Start of PROVIDED RECORDS

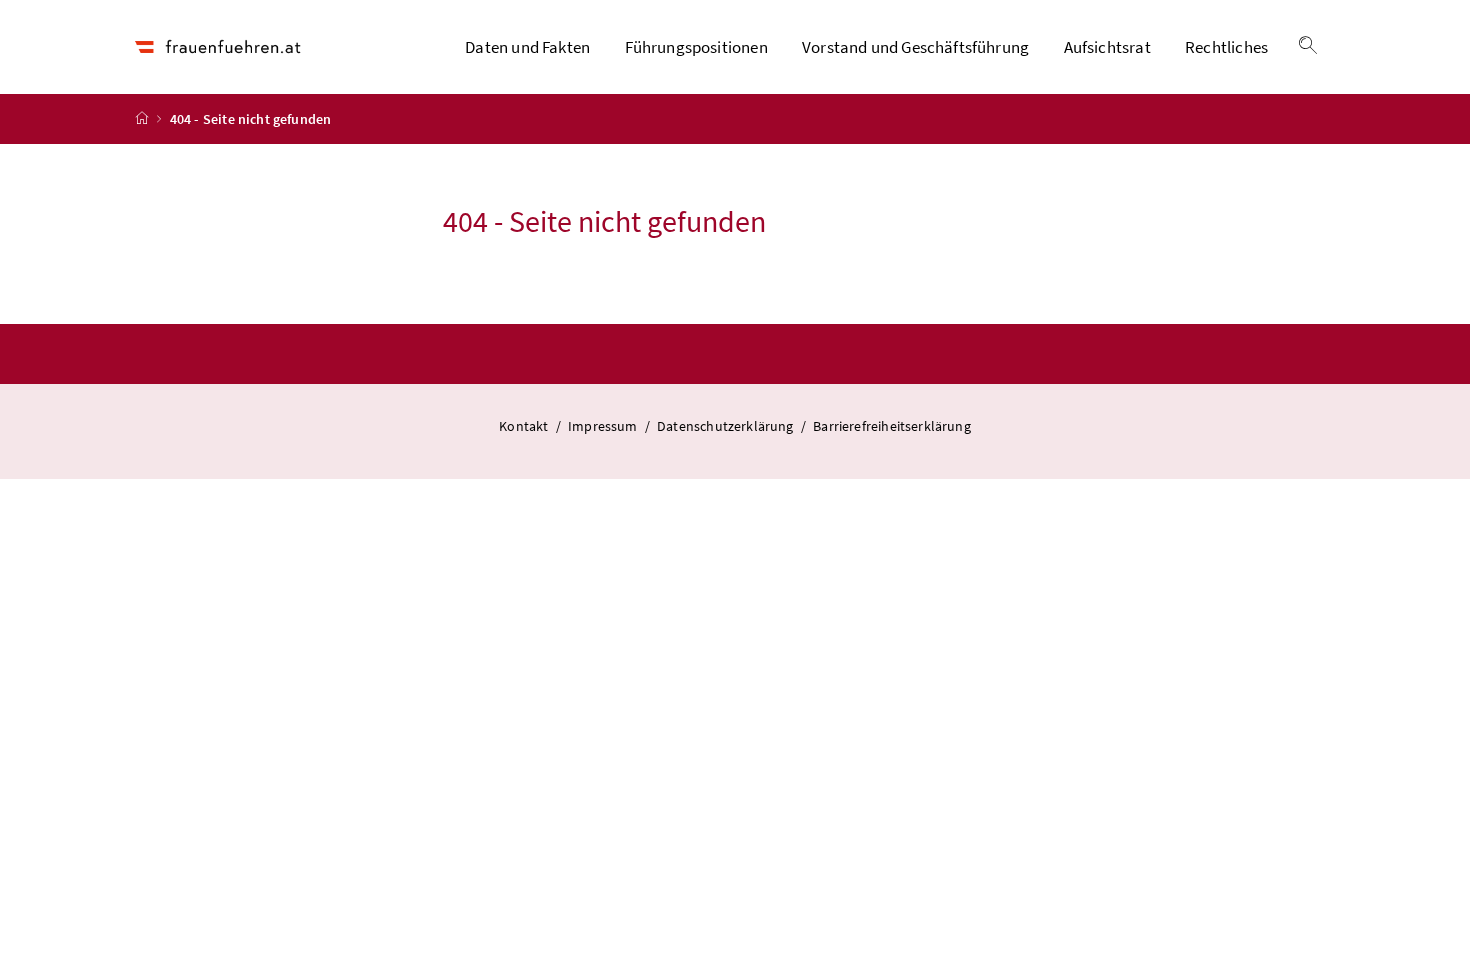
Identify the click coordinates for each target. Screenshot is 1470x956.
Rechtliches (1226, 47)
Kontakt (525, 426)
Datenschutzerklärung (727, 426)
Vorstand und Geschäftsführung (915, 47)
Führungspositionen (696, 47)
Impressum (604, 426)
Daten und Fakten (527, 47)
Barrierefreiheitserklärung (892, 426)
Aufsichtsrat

End of PROVIDED RECORDS

§ **PROMPT**: A word-for-word restatement of the records above from the line containing "Datenschutzerklärung (727, 426)" to their final line is all the answer should hold.

§ **SOLUTION TO THE EXERCISE**:
Datenschutzerklärung (727, 426)
Vorstand und Geschäftsführung (915, 47)
Führungspositionen (696, 47)
Impressum (604, 426)
Daten und Fakten (527, 47)
Barrierefreiheitserklärung (892, 426)
Aufsichtsrat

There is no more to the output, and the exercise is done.